Nothing prevents you from using breakpoints in a lazily evaluated functional program. The difference to eager evaluation is when the program will stop at the breakpoint and what the trace will look like. The program will stop when the expression a breakpoint is set on is actually being reduced (obviously).
Instead of the stack trace you're used to you get the reductions that led up to the reduction of the expression with the breakpoint on it.

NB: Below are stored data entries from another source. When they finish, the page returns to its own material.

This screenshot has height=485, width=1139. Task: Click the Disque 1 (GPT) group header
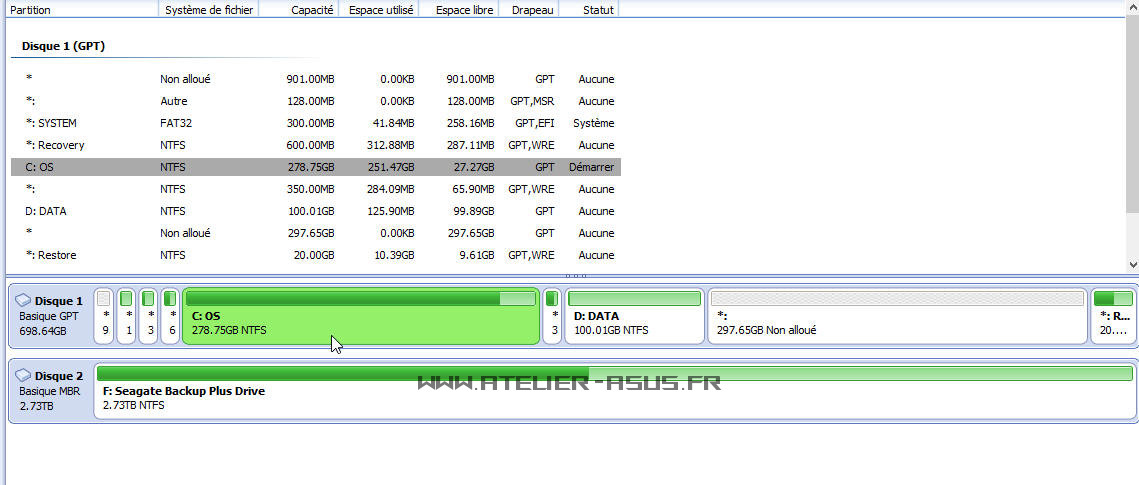(63, 46)
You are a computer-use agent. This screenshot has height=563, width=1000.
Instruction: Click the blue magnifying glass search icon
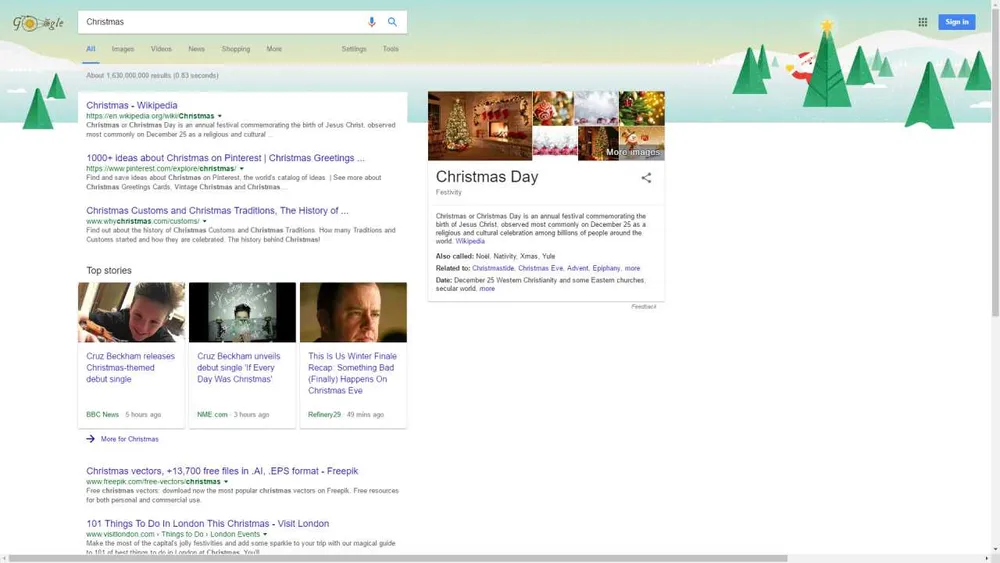[x=392, y=22]
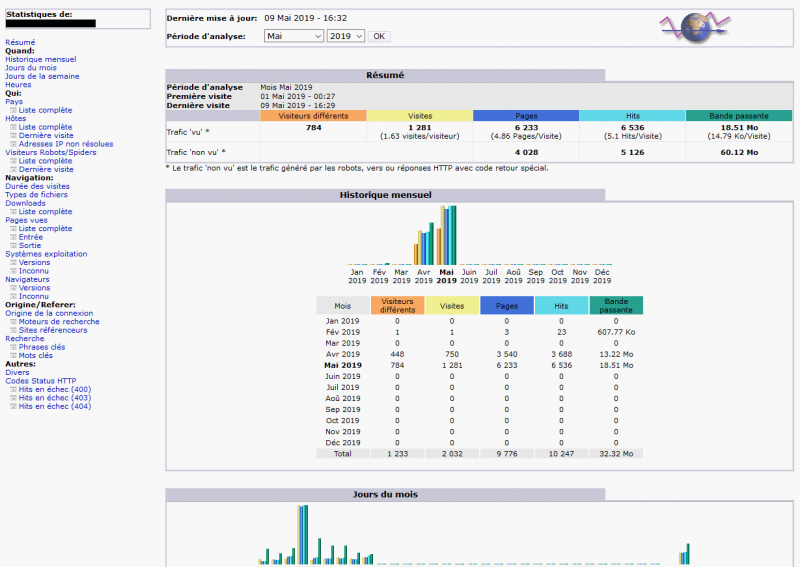Go to the Résumé link in sidebar

20,43
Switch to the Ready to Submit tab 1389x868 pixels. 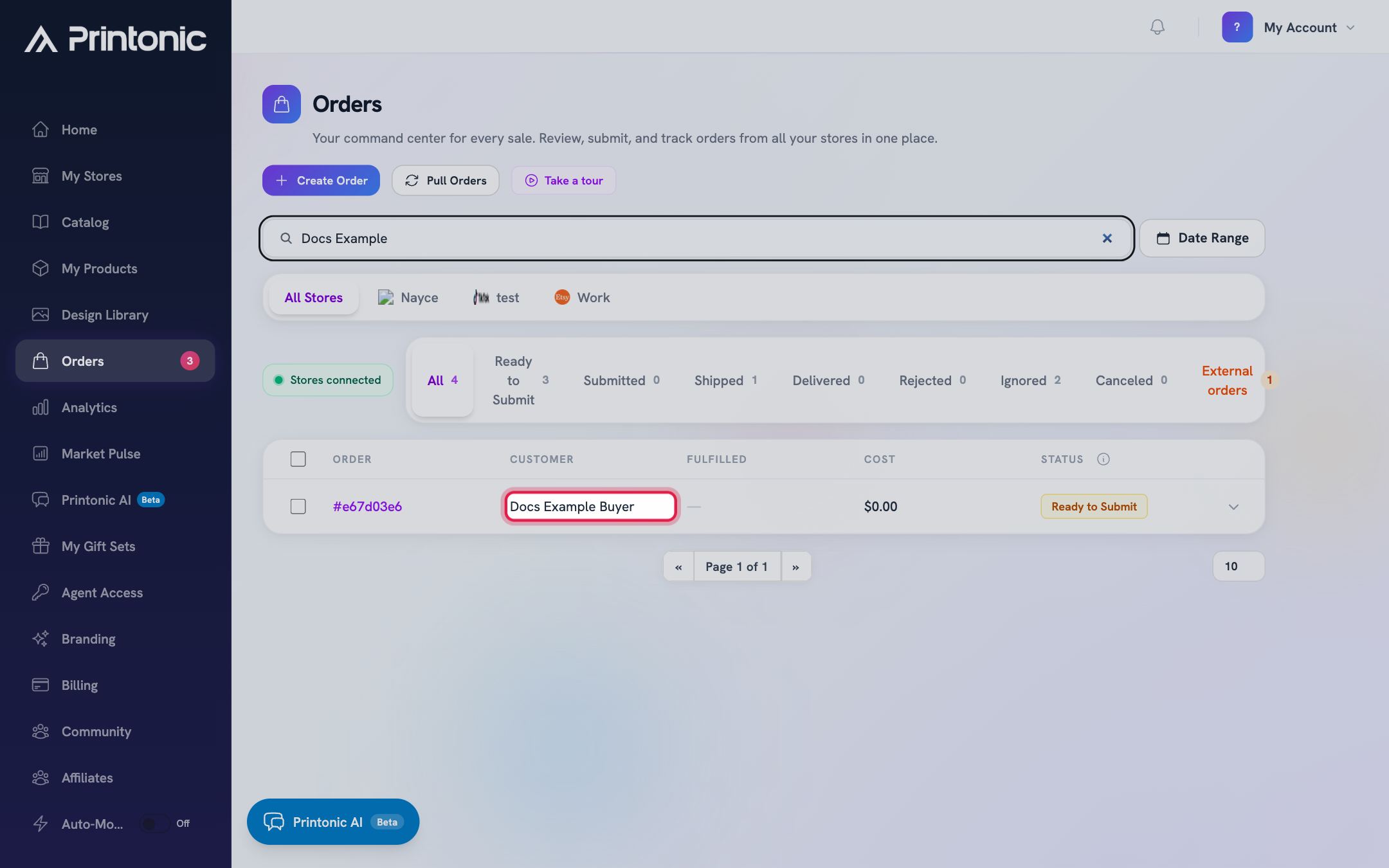click(x=520, y=380)
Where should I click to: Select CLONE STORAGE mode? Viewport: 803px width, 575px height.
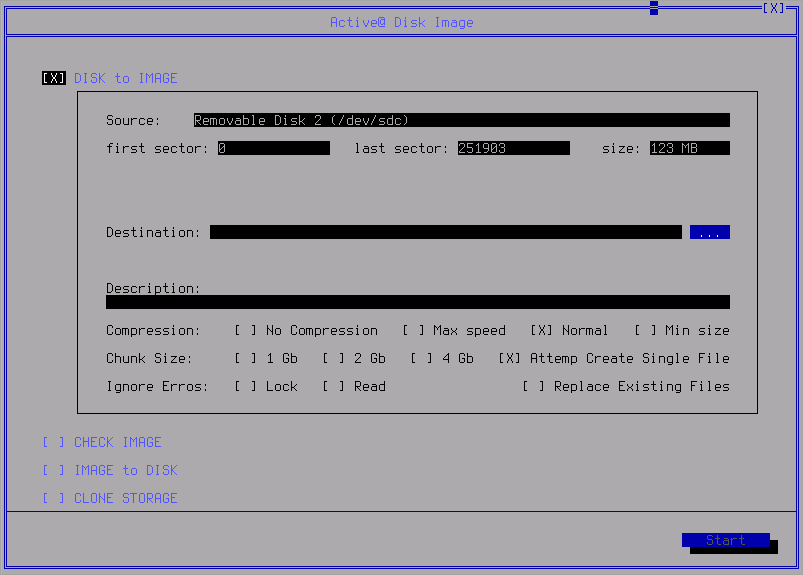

Small silly example. You have this Haskell program.
add_two x = 2 + x
times_two x = 2 * x
foo = times_two (add_two 42)
And you put a breakpoint on the first line (add_two
), then evaluate foo
. When the program stops on the breakpoint, in an eager language you'd expect to have a trace like
add_two
foo
and times_two
hasn't even begun to be evaluated, but in the GHCi debugger you get
-1 : foo (debug.hs:5:17-26)
-2 : times_two (debug.hs:3:14-18)
-3 : times_two (debug.hs:3:0-18)
-4 : foo (debug.hs:5:6-27)
<end of history>
which is the list of reductions that led up to the reduction of the expression you put the breakpoint on. Note that it looks like times_two
"called" foo
even though it does not do so explicitly. You can see from this that the evaluation of 2 * x
in times_two
(-2) did force the evaluation of (add_two 42)
(-1) from the foo
line. From there you can perform a step as in an imperative debugger (perform the next reduction).
Another difference to debugging in an eager language is that variables may be not yet evaluated thunks. For example, at step -2 in the above trace and inspect x
, you'll find it's still an unevaluated thunk (indicated by brackets in GHCi).
For far more detailed information and examples (how to step through the trace, inspect values, ...), see the GHCi Debugger section in the GHC manual. There's also the Leksah IDE which I haven't used yet as I'm a VIM and terminal user, but it has a graphical frontend to the GHCi debugger according to the manual.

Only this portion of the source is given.